## TASK TO CARRY OUT
For this exercise, the lines from the one with "You are a GUI" through the end of the material below must be output exactly, without pictures.

## RECORDS PROVIDED
※

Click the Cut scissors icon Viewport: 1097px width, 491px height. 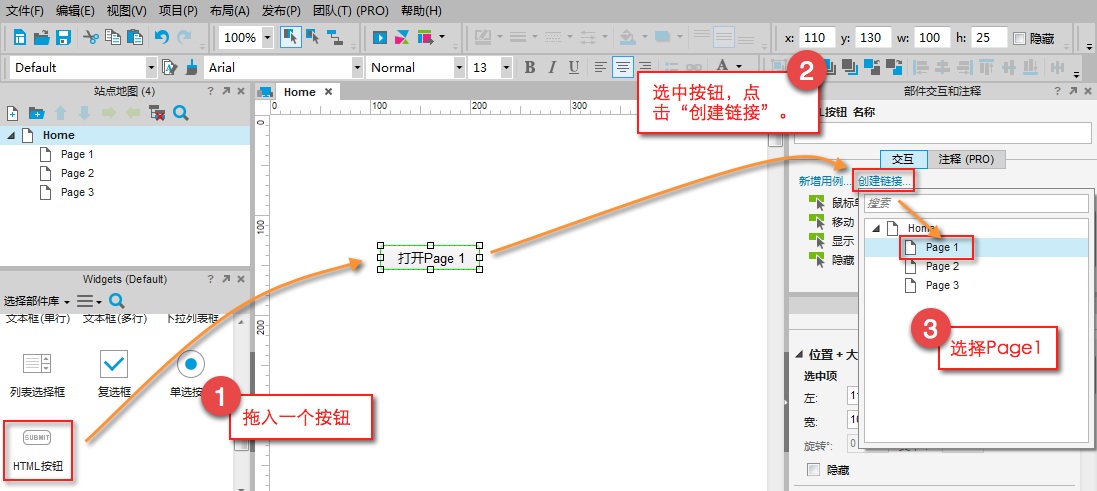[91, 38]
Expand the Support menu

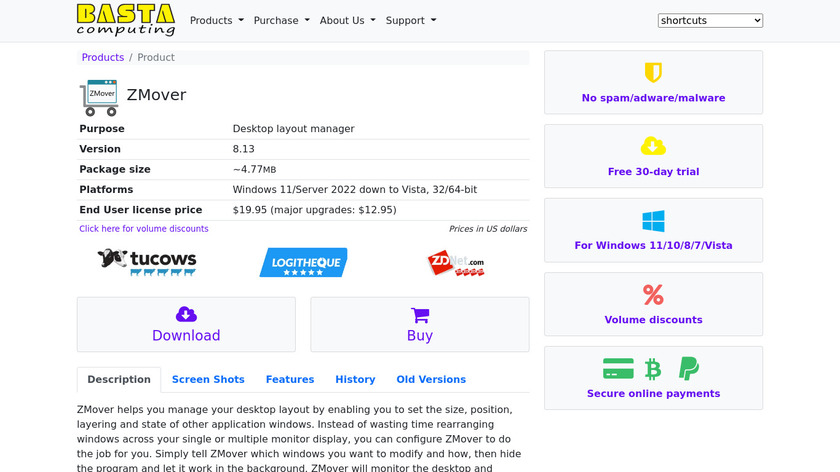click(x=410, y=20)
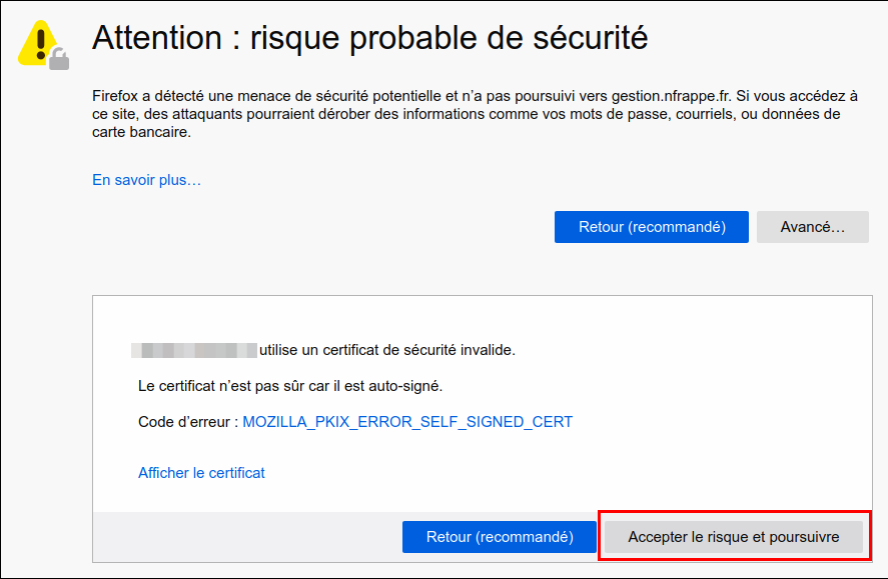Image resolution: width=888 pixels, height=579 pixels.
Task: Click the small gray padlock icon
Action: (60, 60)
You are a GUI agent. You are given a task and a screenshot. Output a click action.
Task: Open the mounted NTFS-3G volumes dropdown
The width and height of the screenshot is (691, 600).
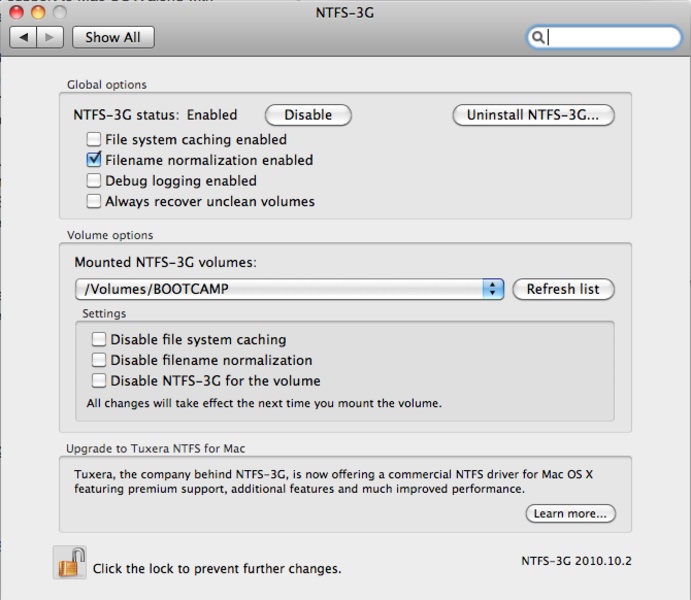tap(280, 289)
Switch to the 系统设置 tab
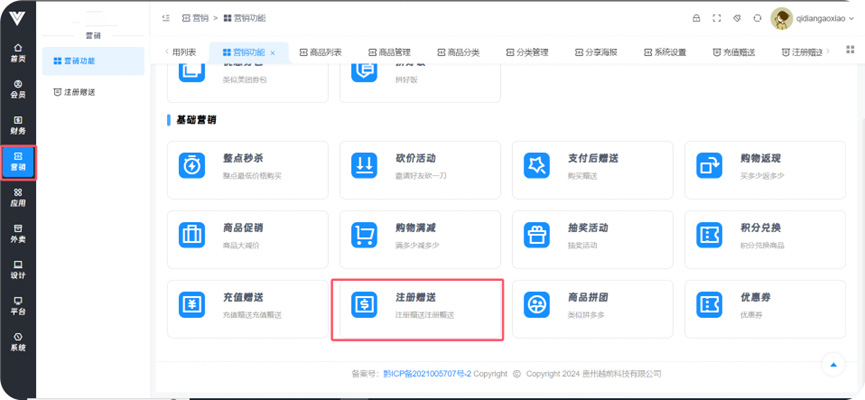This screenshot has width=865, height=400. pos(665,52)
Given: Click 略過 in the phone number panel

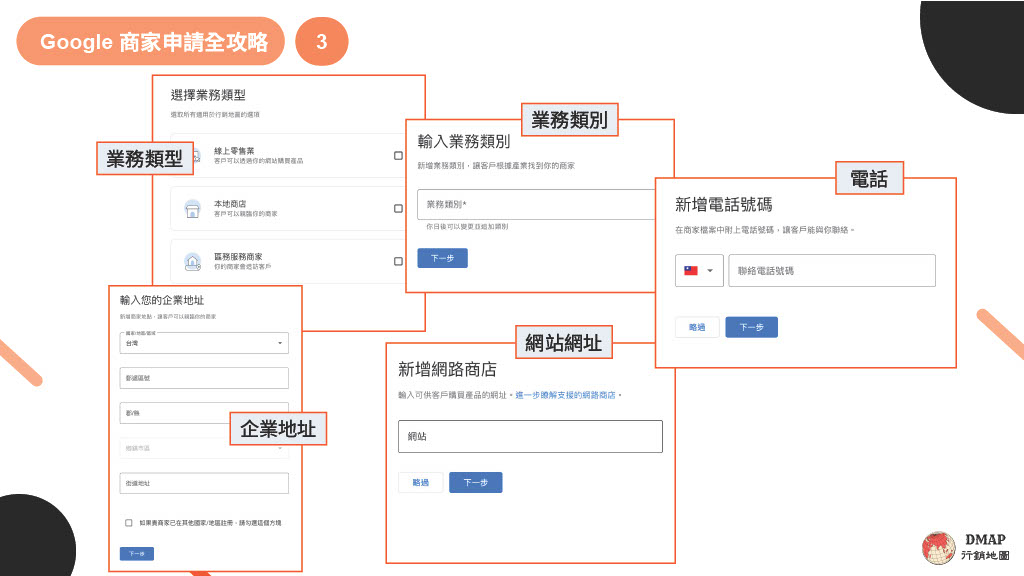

※

## FINAL ANSWER
You are a GUI agent. You are given a task and a screenshot. Output a click action.
Task: Open the mounted NTFS-3G volumes dropdown
The width and height of the screenshot is (691, 600).
tap(280, 289)
Switch to the 系统设置 tab
This screenshot has width=865, height=400. pos(665,52)
Given: Click 略過 in the phone number panel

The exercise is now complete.